▸ **Stated goal 1**: Print, verbatim, the portion of the plasma processing text starting with "The determination section may" and going on through "hour or less.".
▸ **Stated goal 2**: In the plasma processing text, what example range is given for the predetermined time period during which a state of no plasma generation persists?

START Text provided

The determination section may determine whether or not maintenance of the light-transmitting member is necessary based on a measurement value acquired when a state of no plasma generation in the chamber persists for a predetermined time period or longer. In this case, since the determination of whether or not maintenance is necessary is performed in a state in which the temperature of the chamber is sufficiently low (e.g., room temperature), the determination can be performed with high accuracy. The predetermined time period may be, for example, 30 minutes or more and 1 hour or less.

It is possible that the determination section obtains an estimated convergence value based on a plurality of measurement values acquired at different timings during a period in which a state of no plasma generation in the chamber persists, and whether or not maintenance of the light-transmitting member is necessary is determined based on the obtained estimated convergence value. Such an estimated convergence value is a value that is equal to or nearly equal to a measurement value obtained when a state of no plasma generation in the chamber persists for a predetermined time period or longer. That is, in the present configuration, determination of whether or not maintenance is necessary in a state in which the temperature of the chamber is sufficiently low can be performed in a pseudo manner within a time period shorter than the predetermined time period, thereby increasing the operating rate of the plasma processing apparatus. The number of the measurement values used for obtaining the estimated convergence value is not particularly limited, and may be, for example, two or more and five or less. For example, the estimated convergence value may be obtained based on an approximate temperature curve obtained by plotting a plurality of measurement values or may be obtained by applying a plurality of measurement values to a cooling characteristic of the plasma processing apparatus that is prespecified experimentally or analytically.

The plasma processing method according to the present disclosure may be carried out by the above-described plasma processing apparatus but can also be carried out by a plasma processing apparatus that does not include the determination section. The plasma processing method is a method carried out by a plasma processing apparatus including the above-described chamber, the above-described plasma generation section, the above-described stage, and the above-described sensor, and includes a determination step.

END Text provided
START Data excerpt

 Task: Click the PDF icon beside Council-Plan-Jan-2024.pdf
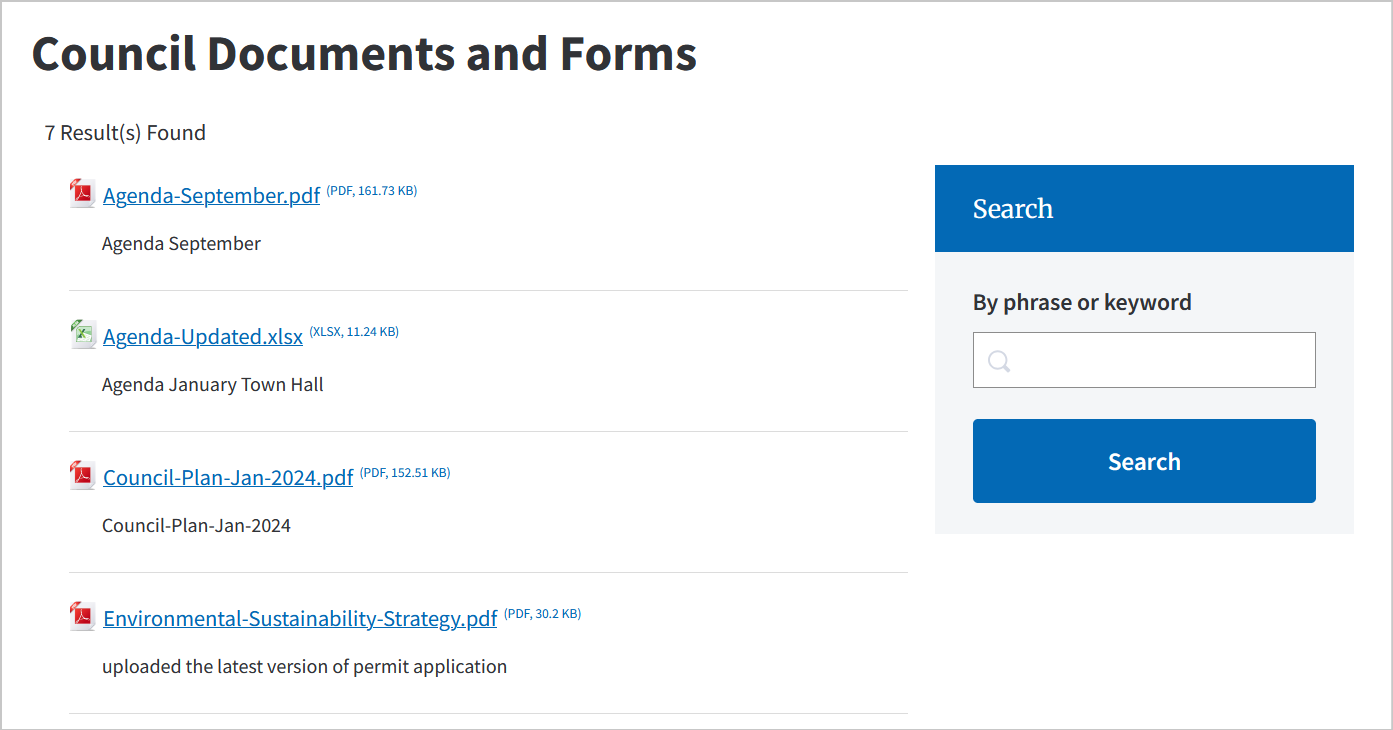[81, 475]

END Data excerpt

▸ **Full response 1**:
The determination section may determine whether or not maintenance of the light-transmitting member is necessary based on a measurement value acquired when a state of no plasma generation in the chamber persists for a predetermined time period or longer. In this case, since the determination of whether or not maintenance is necessary is performed in a state in which the temperature of the chamber is sufficiently low (e.g., room temperature), the determination can be performed with high accuracy. The predetermined time period may be, for example, 30 minutes or more and 1 hour or less.

▸ **Full response 2**: 30 minutes or more and 1 hour or less.